Apesar de um acordo de cessar-fogo de duas semanas anunciado por Irã e Estados Unidos, a Força de Defesa de Israel (FDI) continuou com bombardeios no Líbano nesta quarta-feira (8), atingindo alvos em Beirute e outras regiões do país. A ofensiva israelense pode ter implicações nas negociações de paz entre Teerã e Washington, previstas para esta sexta-feira (10) no Paquistão. O Irã incluiu o fim da guerra em todo o Oriente Médio, incluindo Líbano e Faixa de Gaza, como ponto central de suas demandas.
Israel declarou ter realizado o maior ataque em solo libanês desde 2 de março, visando mais de 100 alvos, descritos pela FDI como centros de comando e instalações militares do Hezbollah em Beirute, Beqaa e no sul do Líbano. A Agência Nacional de Notícias do Líbano reportou múltiplos ataques em diversas partes do país, com drones atingindo veículos e motocicletas, resultando em feridos, além de ataques aéreos em áreas como Marjayoun.
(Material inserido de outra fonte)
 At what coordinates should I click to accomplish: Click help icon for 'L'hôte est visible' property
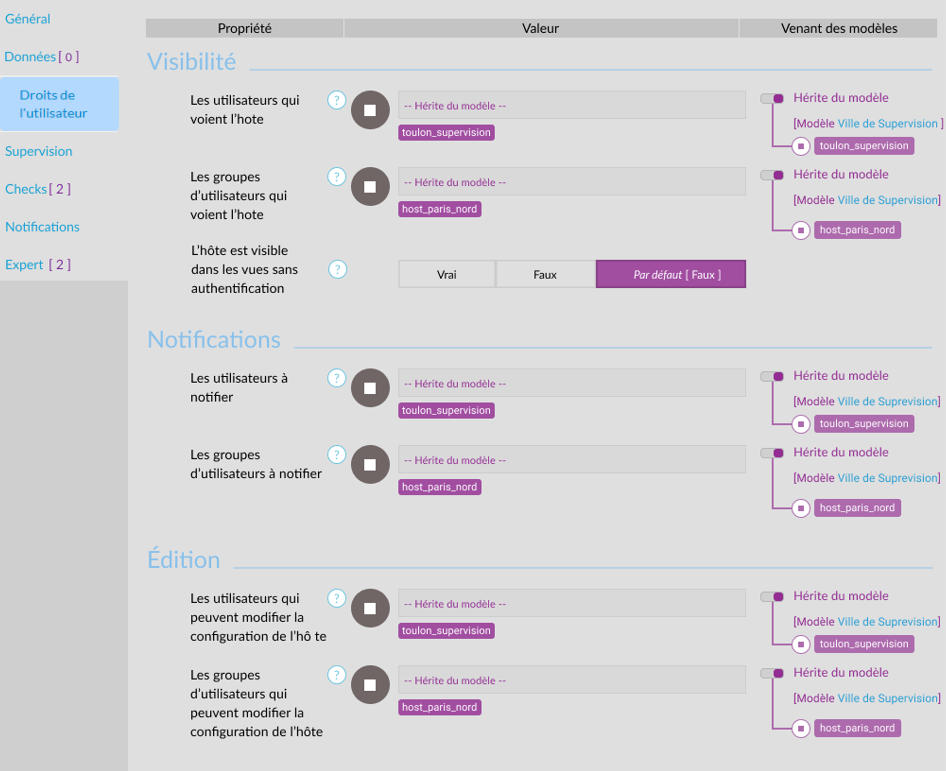(x=338, y=269)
O Ministério da Saúde libanês contabiliza mais de 1,5 mil mortos e 4,8 mil feridos desde o início da escalada em 2 de março. Cerca de 93 unidades de saúde teriam sido atingidas, com 57 profissionais de saúde mortos, e mais de 1 milhão de pessoas deslocadas. O Chefe do Estado-Maior israelense, tenente-general Eyal Zamir, afirmou que Israel continuará atacando o Hezbollah para garantir a segurança de seus cidadãos, e reiterou a promessa de ocupar território libanês até o Rio Litani, o que levanta preocupações sobre possível anexação territorial, similar ao ocorrido com as Colinas de Golã.
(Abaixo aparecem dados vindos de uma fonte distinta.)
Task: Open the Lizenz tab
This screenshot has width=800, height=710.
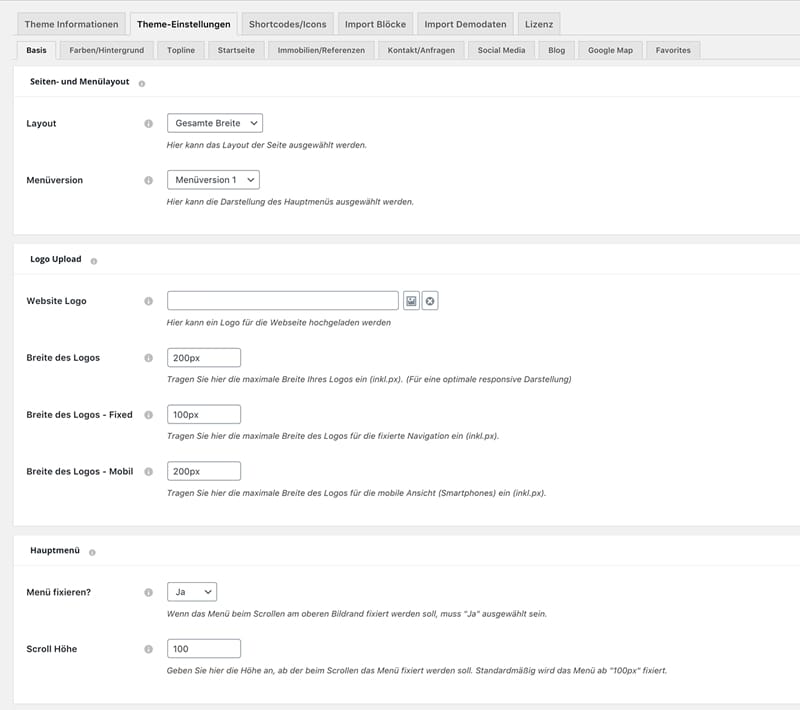Action: coord(540,24)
Analistas sugerem que o Hezbollah tem conseguido conter o avanço israelense com ataques de drones e mísseis, reivindicando a destruição de mais de 100 tanques. Em comunicado, o grupo pediu que os habitantes de áreas afetadas pela guerra não retornem às suas casas antes do anúncio oficial do cessar-fogo, alertando para possíveis ações traiçoeiras de Israel para criar uma falsa impressão de vitória. O Hezbollah não tem anunciado novos ataques desde o acordo entre Irã e EUA.
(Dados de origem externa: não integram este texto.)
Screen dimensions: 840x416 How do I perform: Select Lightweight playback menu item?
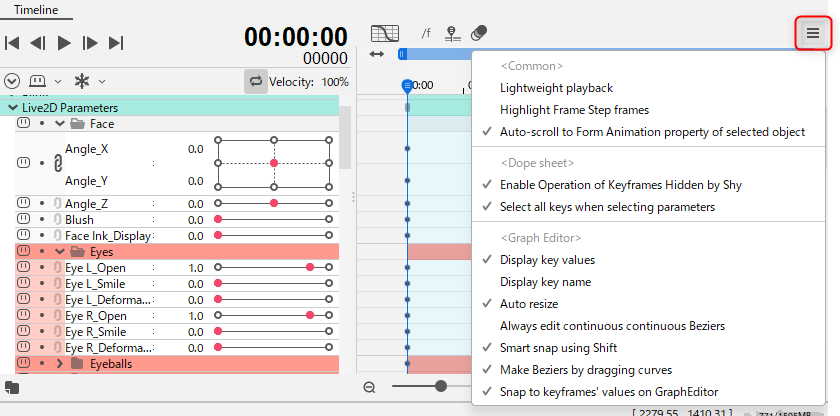coord(556,88)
A atual escalada de conflito entre Israel e Hezbollah se intensificou após ataques do Hezbollah contra Israel em retaliação a ações israelenses no Líbano e ao assassinato do líder supremo do Irã. O Hezbollah, criado nos anos 80 em resposta à invasão israelense do Líbano, expulsou as forças israelenses em 2000 e se tornou um partido político. A atual fase do conflito está ligada à situação na Faixa de Gaza, com o Hezbollah lançando foguetes contra o norte de Israel em solidariedade aos palestinos. Um acordo de cessar-fogo anterior, mediado em novembro de 2024 após a morte de lideranças do Hezbollah, não impediu ataques periódicos de Israel contra infraestruturas do grupo, que evitava reagir até a recente escalada.